In an open letter to Prime Minister John Key, the business leaders underlined the importance of international trade and investment for New Zealand. “The signatories to the open letter represent a cross section across all major export sectors in New Zealand, including agriculture, forestry, fishing, horticulture, wine, manufacturing, technology and Maori business. Together they either directly employ, or their members employ, an enormous number of Kiwis,” said Chairman of the New Zealand International Business Forum, Sir Graeme Harrison.

“These business leaders welcome the TPP round taking place in Auckland this week and commend negotiators from the TPP economies for their efforts to conclude a future agreement which should bring benefits for all member economies”.

 “The group is aware the negotiation poses challenges for New Zealand policy settings in a number of areas and that the negotiation is complex.

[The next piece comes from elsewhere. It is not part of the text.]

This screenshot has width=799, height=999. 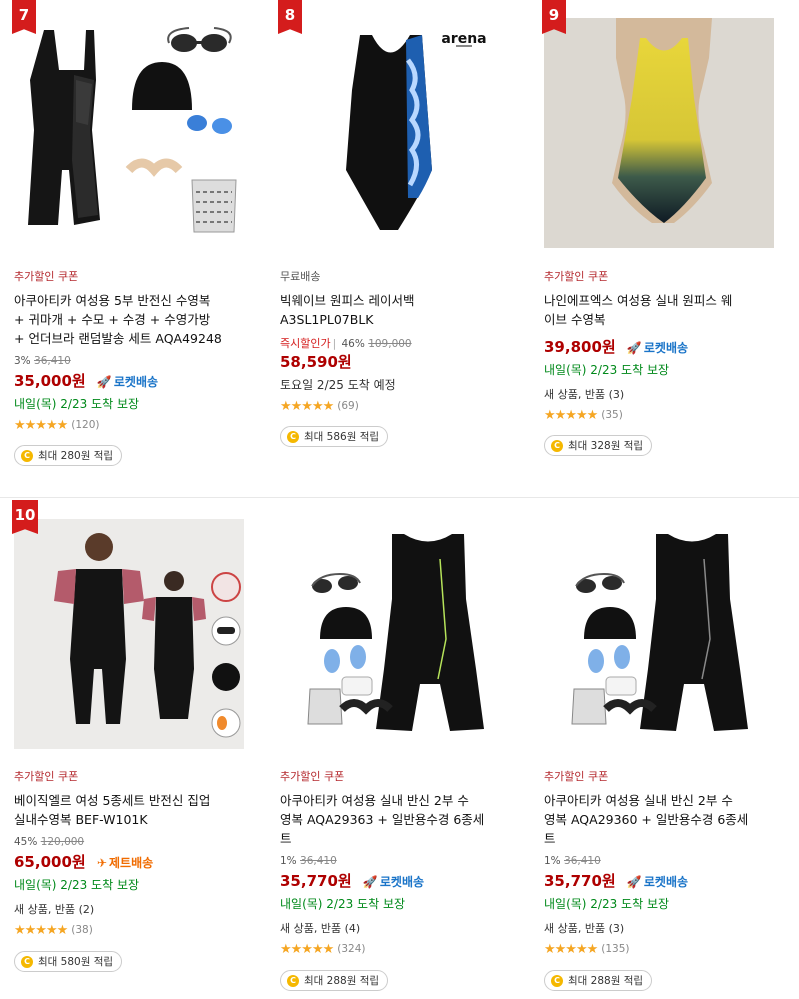 What do you see at coordinates (76, 456) in the screenshot?
I see `cash-reward-label: 최대 280원 적립` at bounding box center [76, 456].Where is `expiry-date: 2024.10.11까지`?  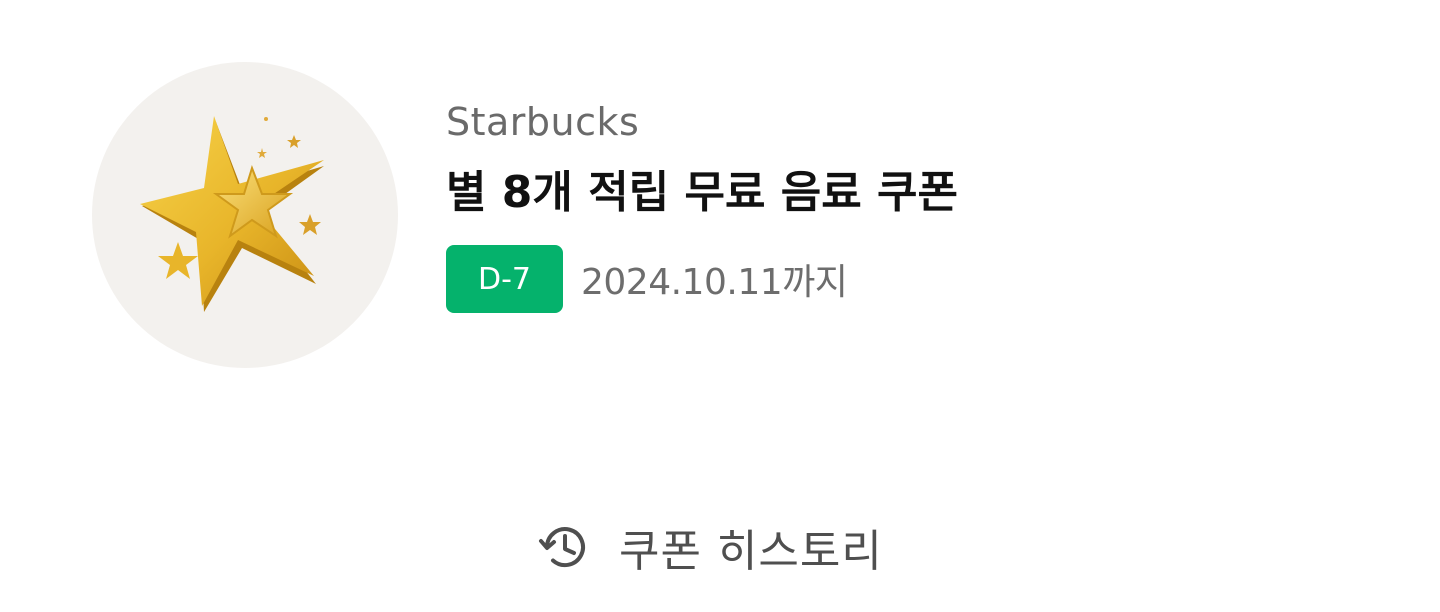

We have confidence that Trade Minister Tim Groser and his officials will seek solutions that meet New Zealand’s national interests.”

“We see great advantages for New Zealand arising from a future agreement that is high quality, comprehensive and ambitious, one that eliminates trade barriers, lowers the cost of doing business and makes improvements to the way regional supply chains can link producers and consumers in the region.” The open letter coincides with the launch of a new business-led initiative, Trade Works, a website ( to help Kiwis better understand the benefits of trade and investment for New Zealand, and understand the potential benefits of TPP. Funding for the website has been provided by the NZ US Council and the website has been built with the support of thirteen business organisations representing the main export sectors.

“The Council and its partners see value from an effort to create a TPP which meets business and wider needs and reflects the way business is being done today and will be done in the future. This will assist economic growth and job creation in New Zealand. Our new website signals that we are also ready to participate with other members of civil society in a dialogue about how TPP can contribute to what it is best for New Zealand,” said Chairman of the NZ US Council, Rt Hon James Bolger.

The protesters want to take us back to the bad old days when inefficient producers were protected and everyone else paid more because of that.

The business people want progress and fair trade and the only way to get that is to have free trade.

4 Responses to Protest or progress

  1. Beau Murrah says:

    You don’t seem to actually add any analysis to this, just re-paste the nicely drafted press release and say “You don’t understand why anyone would protest”. Instead, it seems like you are just reposting some ideological “FREE TRADE = Always good” when the USA is unwilling to do the same as we have done for agriculture.

    My main question/issue is that there 13 Wikileaks cables with a special focus on how Amerian Pharmaceutical companies want to bust up Pharmac, besides everything else we know about how the system saves us an incredible amount of money.

    Do you think Pharmac is inefficient?

  2. Viv says:

    Ele does a heck of a lot of cut and paste and she ignores lots of questions. I asked her twice last week if she’d read the World bank and PWC’s climate change reports, she never answered.

  3. homepaddock says:

    I read all comments, sooner or later, but am often away from a computer for long stretches and don’t always have time to respond. I didn’t see this comment until midnight last night for example and sleep was a higher priority than answering. I don’t know which post you left this question on, but no I haven’t read those reports.

  4. Viv K says:

    Thanks for replying Ele, I’m sure you are very busy. The questions were asked on the ‘comprehensive deal better than Kyoto” post on Nov 26.